Peter Jäger, un taxonomiste à l’Institut de recherche Senckenberg et au Musée d’Histoire naturelle à Francfort (Allemagne), qui a identifié l’araignée, l’a surnommée le « flic-flac » dans la revue Zootaxa, faisant ainsi référence à la nature de son saut. Le mouvement double la vitesse de l’araignée à 6.6 pieds par seconde au départ de 3.3 pieds. Mais selon Jäger, si l’animal utilise autant d’énergie, cette manœuvre est comme un dernier recours, et survient lorsqu’elle est exposée aux prédateurs. « Je ne vois aucune autre raison », souligne Jäger, ajoutant, que « c’est une décision coûteuse. Si elle effectue ce mouvement 5 à 10 fois dans une journée, elle meurt ».

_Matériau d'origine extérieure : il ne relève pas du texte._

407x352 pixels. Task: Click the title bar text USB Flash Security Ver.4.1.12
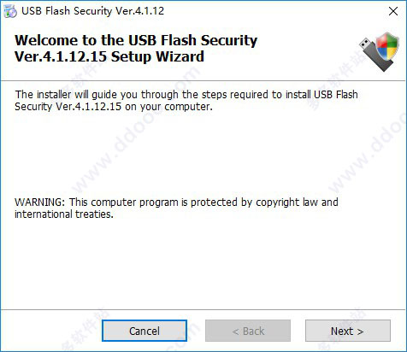[x=92, y=11]
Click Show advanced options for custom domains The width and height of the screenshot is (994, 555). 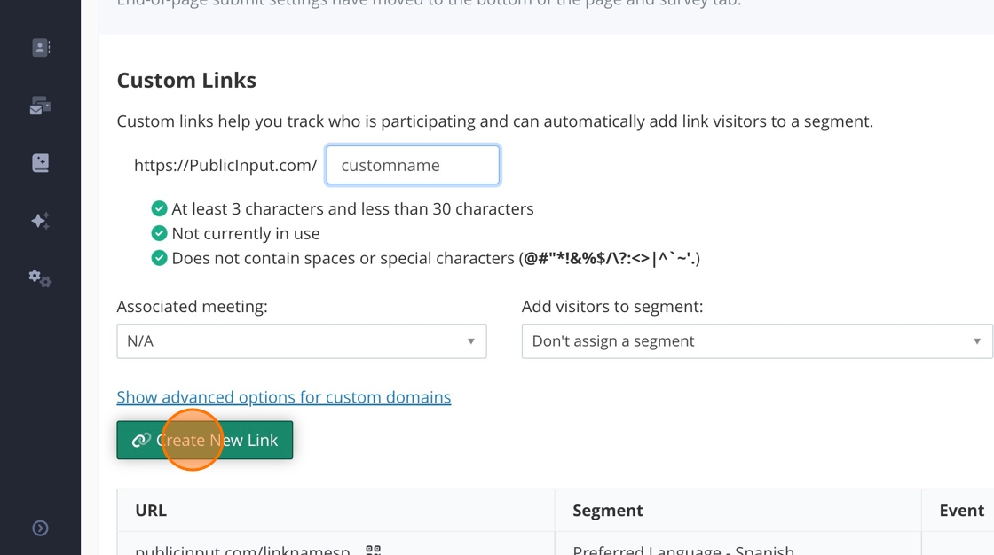(x=284, y=397)
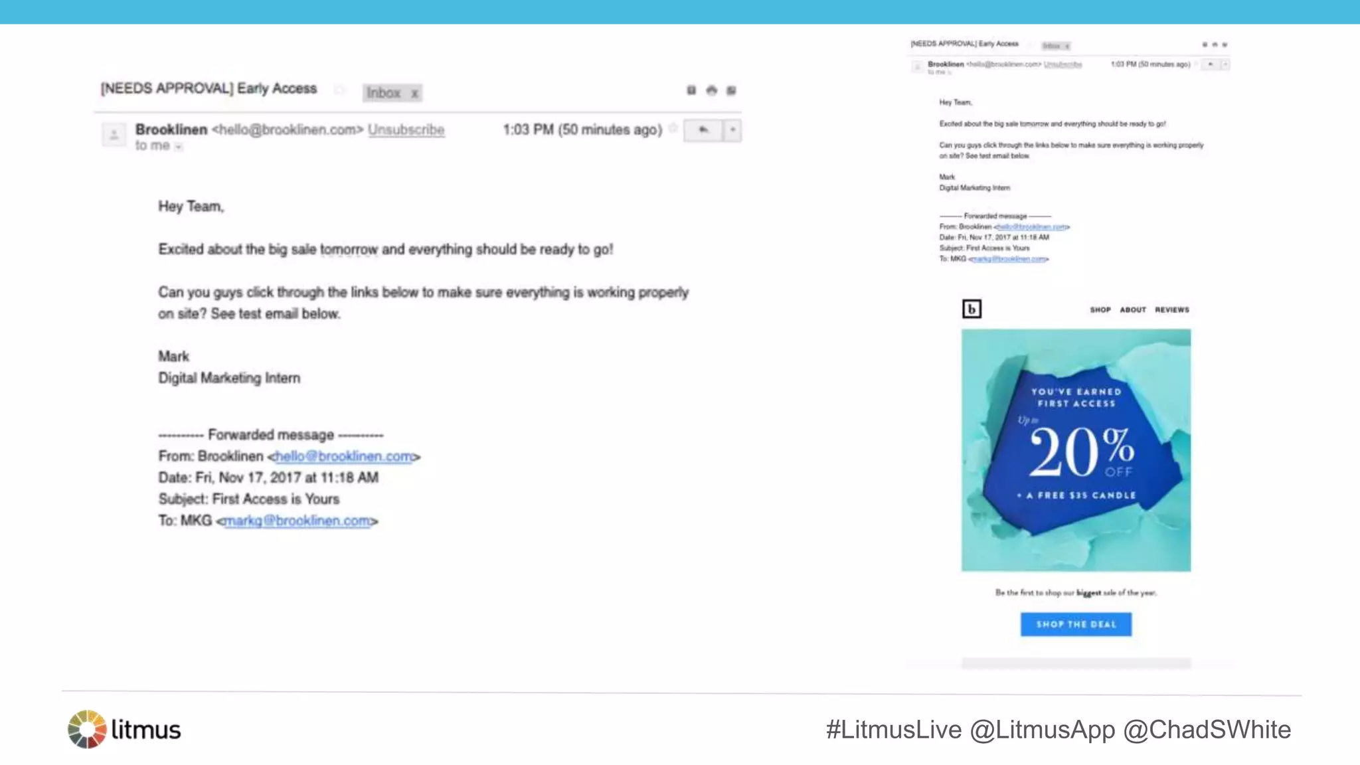Image resolution: width=1360 pixels, height=765 pixels.
Task: Click the markg@brooklinen.com address link
Action: (297, 521)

Plus rapide que ses sœurs tunisienne et algérienne

Lorsque Jäger a découvert le « flic-flac », il était convaincu qu’il s’agissait d’une autre espèce déjà connue en Tunisie et en Algérie, le Golden rolling spider (GRS). Mais après observation, il a pu remarquer qu’il y avait une différence entre les organes de copulation des deux araignées. En effet, le GRS effectue des mouvements similaires, mais ne peut rouler aussi rapidement que dans des descentes, avec l’aide de la gravité.

L’araignée flic-flac peut faire ses mouvements circulaires dans une montée, ainsi que sur un terrain plat et en descente. Bien qu’elle réalise habituellement son mouvement vers l’avant, elle peut également effectuer un saut périlleux arrière, précise Jäger, en indiquant que ce surnom fait référence à un terme de gymnastique pour un saut de mains arrière.

Des modèles robotiques inspirés des espèces désertiques

L’arachnide a même inspiré Rechenberg qui a construit des robots scientifiques réalisant les mêmes mouvements que l’araignée, selon le NYTimes. Ce scientifique de 80 ans conduit chaque année une caravane dans le désert marocain pour étudier les espèces désertiques et construire des modèles robotiques en fonction de leur comportement.

Les robots luttent pour le déplacement sur le sable, et l’étude de l’araignée pourrait aider à résoudre ce problème de manière efficace, souligne le Dr Rechenberg. « Je fais mon travail dans le désert où il n’y a pas beaucoup d’énergie disponible ». « C’est la raison pour laquelle j’y suis allé chaque année depuis plus de 30 ans – afin de savoir ce que font les animaux pour économiser de l’énergie », précise-t-il. Mais ce qui étonne plus ce scientifique, c’est le peu d’attention que nous accordons à certaines espèces qui vivent pourtant près de nous. « Quelques secrets de la nature sont cachés mais ils sont très près de nous », regrette-t-il.